▸ Vorliegender Textauszug:
******

Der Antragsgegner hat beantragt, die Anträge abzuweisen.

Mit dem angefochtenen (Schluss-)Beschluss vom 17.06.2016 hat das Familiengericht den Antragsgegner verpflichtet, an den Antragsteller ab 1.6.2016 Kindesunterhalt i.H.v. 100 % des Unterhalts nach der Düsseldorfer Tabelle in der jeweiligen Altersgruppe unter hälftiger Anrechnung des Kindergeldes, derzeit Zahlbetrag i.H.v. 240 EUR, sowie rückständigen Kindesunterhalt für die Zeit vom 01.12.2014 bis zum 31.05.2016 i.H.v. 4.180 EUR nebst Zinsen i.H.v. 5 Prozentpunkten über dem jeweiligen Basiszinssatz auf einen Betrag i.H.v. 2.980 EUR seit dem 20.01.2016 und auf einen Betrag i.H.v. 1.200 EUR seit dem 28.05.2016 zu zahlen.

Gegen diese, seinem Verfahrensbevollmächtigten am 01.07.2016 zugestellte Entscheidung wendet sich der Antragsgegner mit seiner am 01.08.2016 beim AG eingegangenen Beschwerde, mit welcher er geltend macht, nicht leistungsfähig zu sein. Im Hinblick auf den rückständigen Unterhalt bestreitet der Antragsgegner zudem vor dem Hintergrund des Sozialleistungsbezugs des Antragstellers dessen Aktivlegitimation bzw. Befugnis, Zahlung an sich selbst verlangen zu können.

******

▸ Einträge:
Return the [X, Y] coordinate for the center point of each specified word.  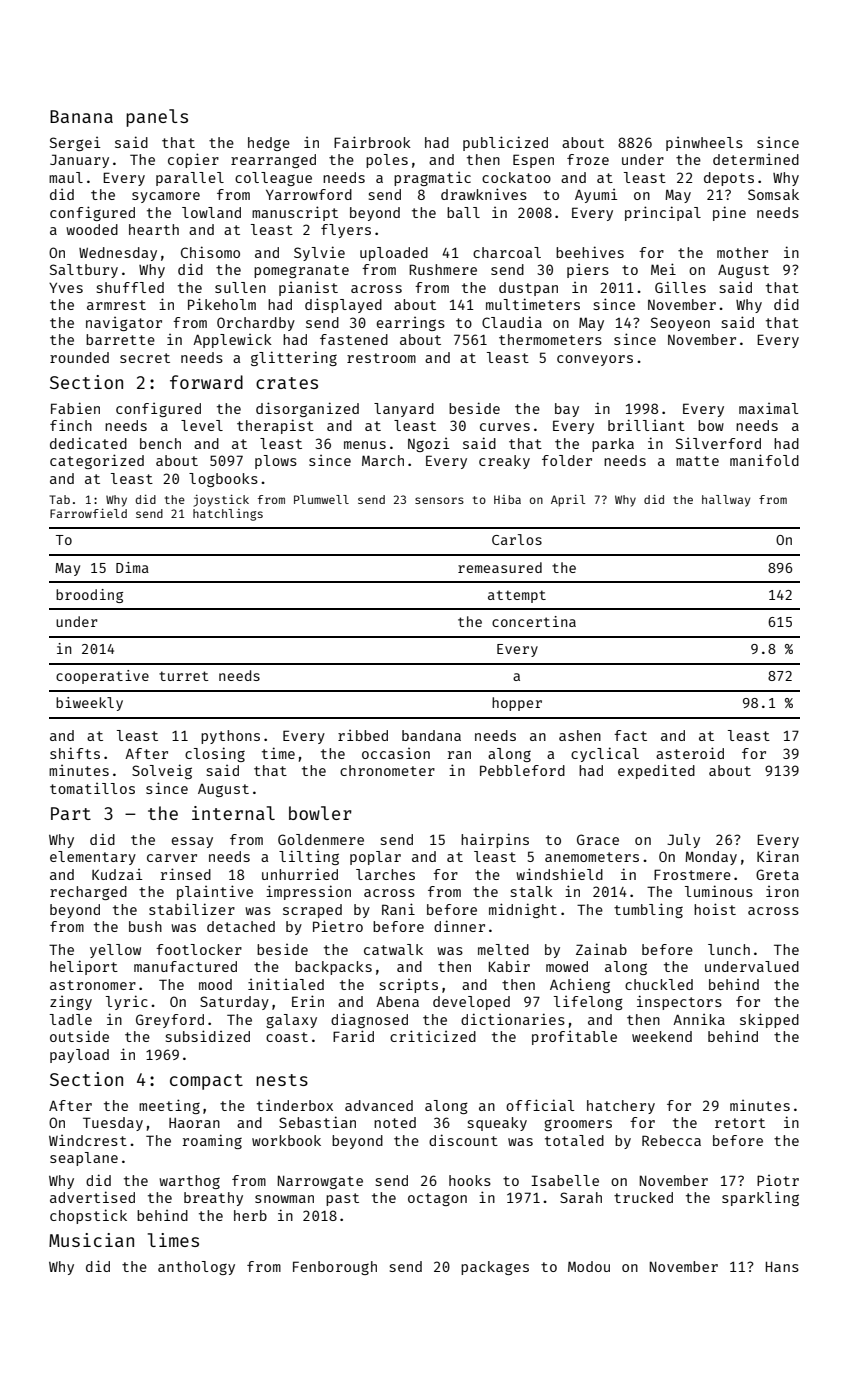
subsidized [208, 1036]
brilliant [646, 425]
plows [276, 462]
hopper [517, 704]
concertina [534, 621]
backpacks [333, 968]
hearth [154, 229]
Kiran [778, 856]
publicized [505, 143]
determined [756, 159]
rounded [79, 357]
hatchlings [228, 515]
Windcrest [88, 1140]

******

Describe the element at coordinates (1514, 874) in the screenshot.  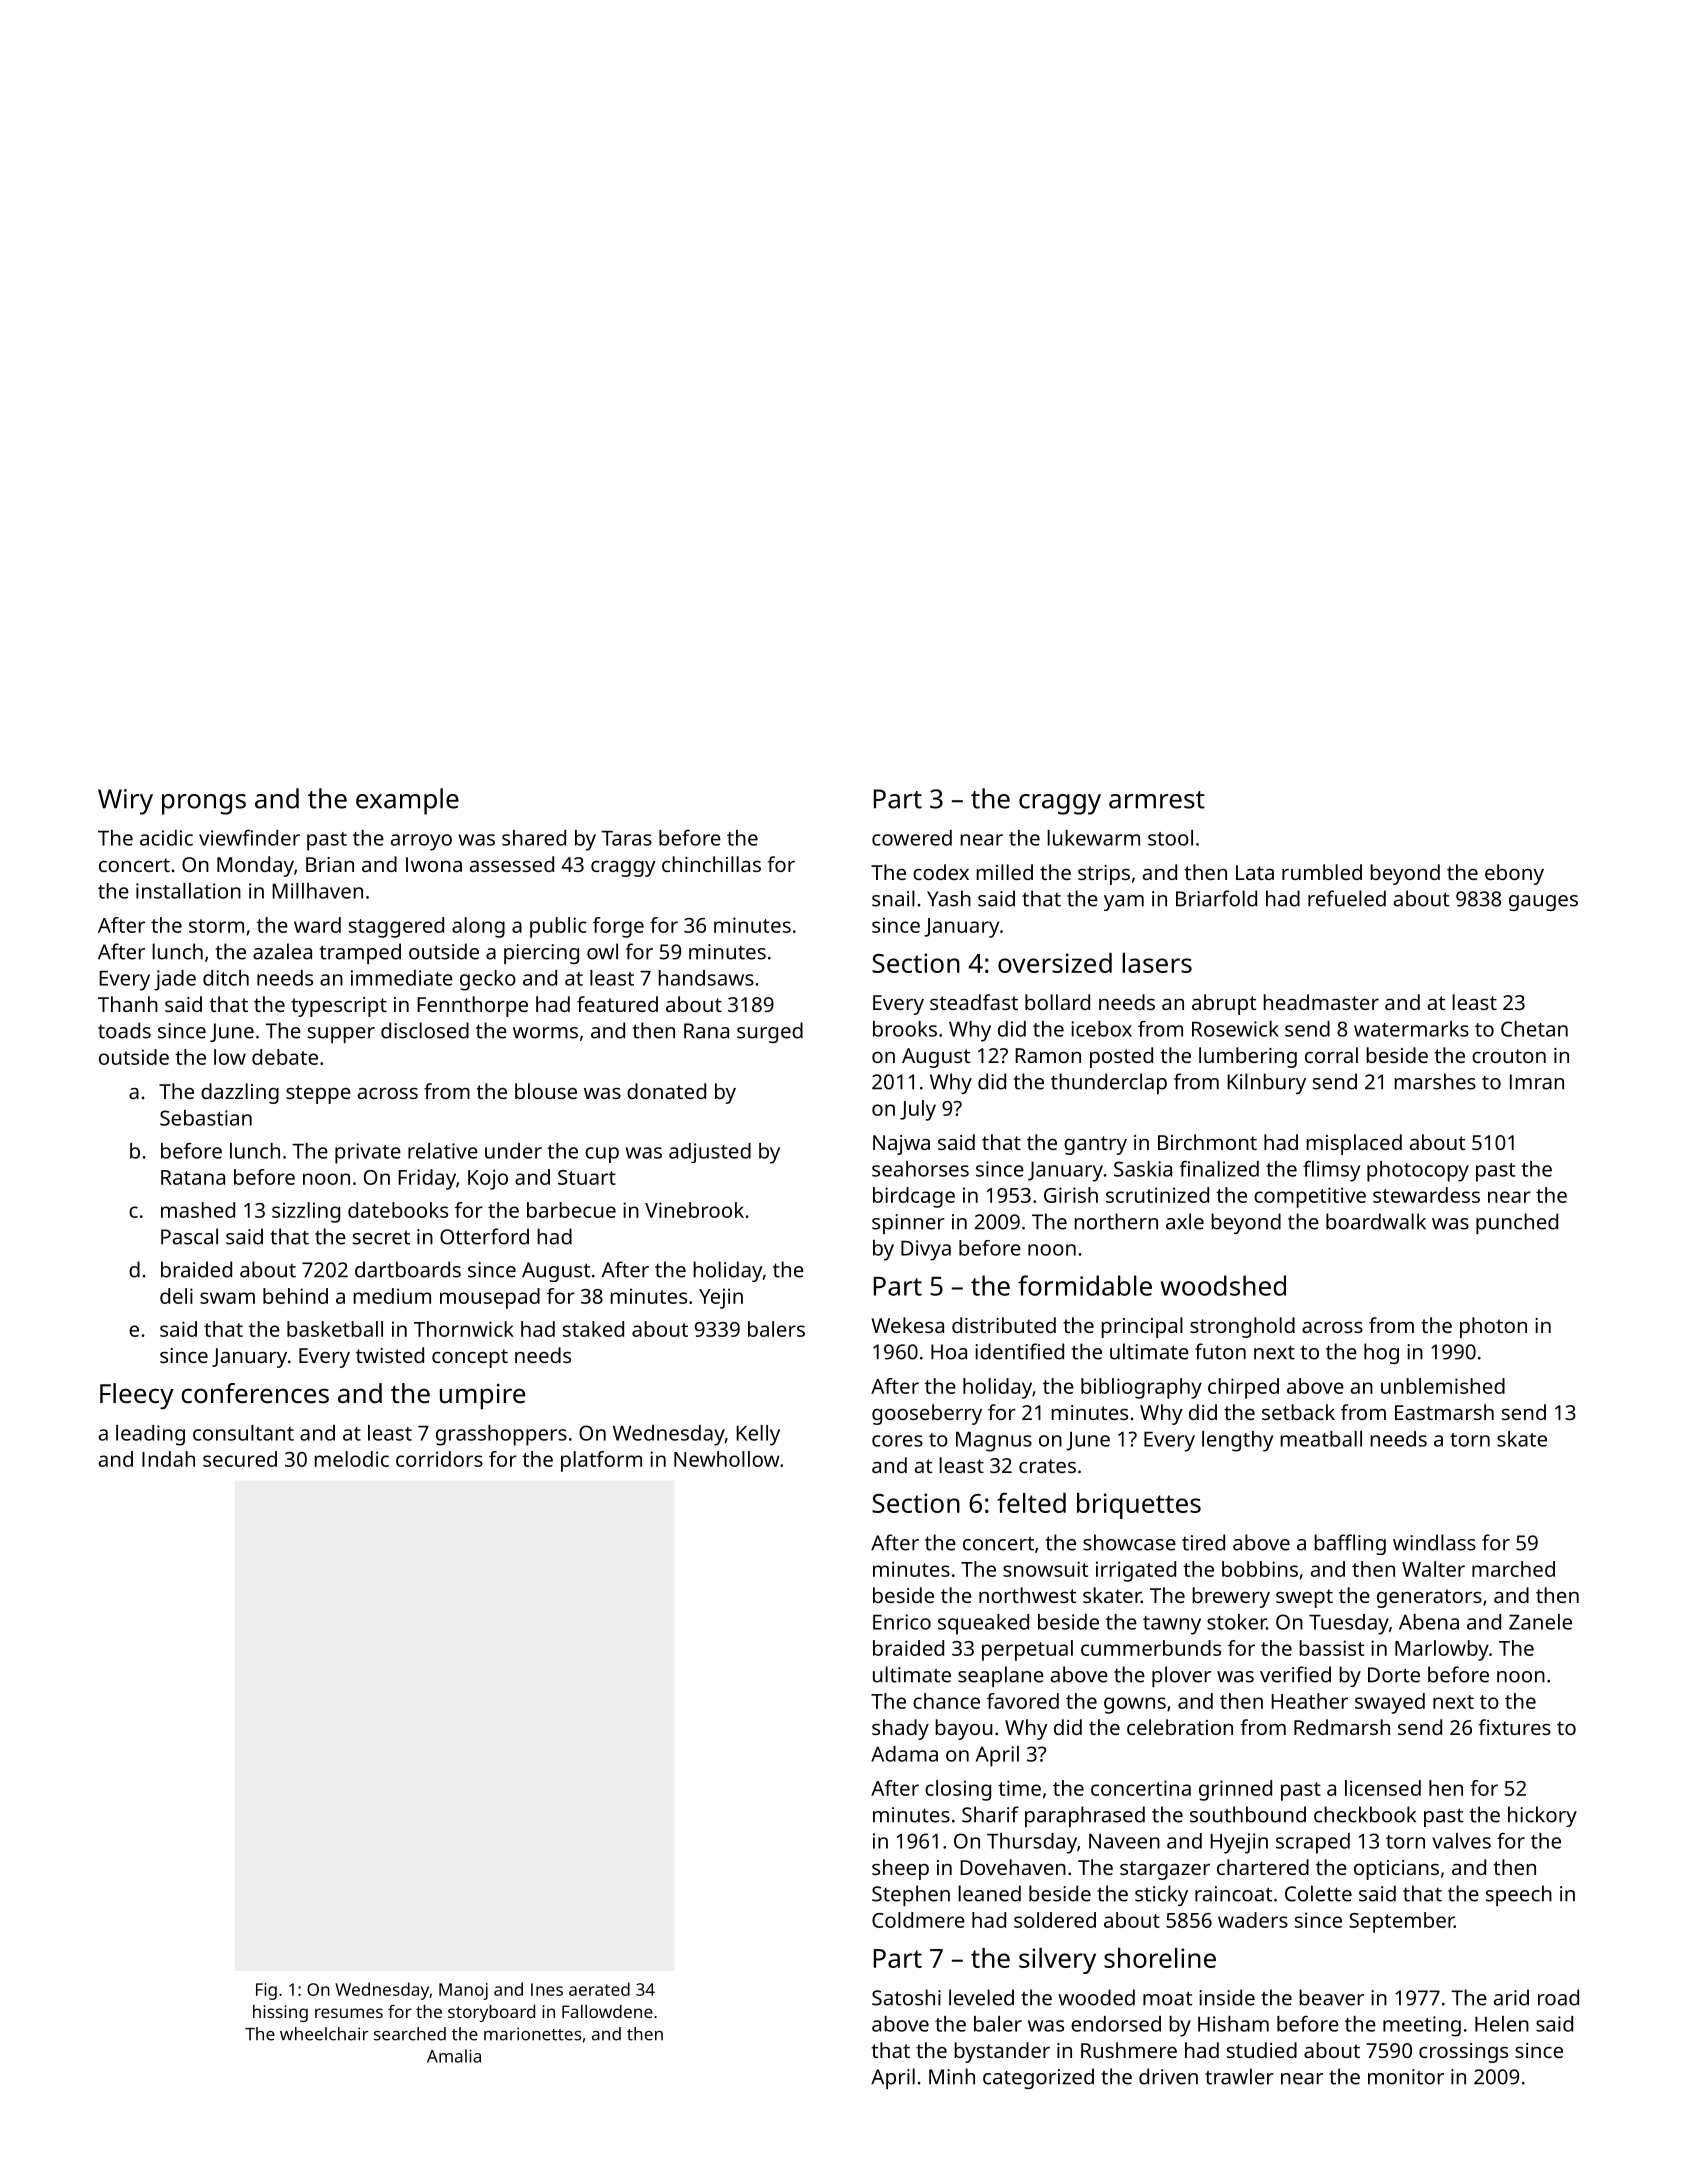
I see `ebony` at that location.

******

▸ Aufgabe:
Nennen Sie das Datum, an dem die Beschwerde des Antragsgegners laut Textauszug beim AG einging. Die Zeilen sind eigenständiges Material und stehen in keinem Zusammenhang mit dem Textauszug.

▸ Musterlösung:
Am 01.08.2016.